MATERIALS PROVIDED:
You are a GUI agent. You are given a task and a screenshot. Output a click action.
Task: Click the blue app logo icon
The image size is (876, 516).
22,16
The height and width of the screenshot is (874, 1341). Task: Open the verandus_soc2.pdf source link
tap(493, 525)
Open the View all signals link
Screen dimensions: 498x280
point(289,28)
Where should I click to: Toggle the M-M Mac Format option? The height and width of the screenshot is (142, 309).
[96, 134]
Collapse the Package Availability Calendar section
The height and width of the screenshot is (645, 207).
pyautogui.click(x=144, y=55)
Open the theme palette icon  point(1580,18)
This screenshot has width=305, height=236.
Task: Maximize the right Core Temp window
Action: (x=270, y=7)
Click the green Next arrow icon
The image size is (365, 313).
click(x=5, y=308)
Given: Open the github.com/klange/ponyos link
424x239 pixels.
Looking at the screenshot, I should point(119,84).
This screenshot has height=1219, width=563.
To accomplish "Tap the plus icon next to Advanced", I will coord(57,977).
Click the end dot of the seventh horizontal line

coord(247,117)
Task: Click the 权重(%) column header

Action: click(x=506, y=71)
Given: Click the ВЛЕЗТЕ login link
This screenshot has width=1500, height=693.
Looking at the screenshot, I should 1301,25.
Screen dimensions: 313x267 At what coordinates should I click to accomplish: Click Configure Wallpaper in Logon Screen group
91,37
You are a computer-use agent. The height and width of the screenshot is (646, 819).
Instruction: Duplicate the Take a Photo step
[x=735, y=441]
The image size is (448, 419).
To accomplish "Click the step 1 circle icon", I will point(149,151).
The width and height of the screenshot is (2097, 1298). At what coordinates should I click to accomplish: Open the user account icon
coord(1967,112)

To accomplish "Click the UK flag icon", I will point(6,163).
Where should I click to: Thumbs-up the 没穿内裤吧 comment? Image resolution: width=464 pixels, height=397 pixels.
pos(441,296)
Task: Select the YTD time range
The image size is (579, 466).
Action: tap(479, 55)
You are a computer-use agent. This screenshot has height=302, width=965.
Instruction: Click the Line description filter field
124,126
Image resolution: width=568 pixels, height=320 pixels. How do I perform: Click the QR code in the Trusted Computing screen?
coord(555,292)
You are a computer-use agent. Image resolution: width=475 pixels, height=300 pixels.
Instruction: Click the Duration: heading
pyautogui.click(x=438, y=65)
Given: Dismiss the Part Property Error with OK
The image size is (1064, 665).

TASK REQUIREMENTS: Starting at the first line of the material and stopping after the line that contains "point(289,28)", reproduce every line, requests included, and add 29 to each number in the coordinate answers.

TASK RESPONSE:
You are a GUI agent. You are given a task and a screenshot. Output a click action.
Task: Click the blue app logo icon
The image size is (876, 516).
51,45
The height and width of the screenshot is (874, 1341). Task: Open the verandus_soc2.pdf source link
tap(522, 554)
Open the View all signals link
Screen dimensions: 498x280
point(318,57)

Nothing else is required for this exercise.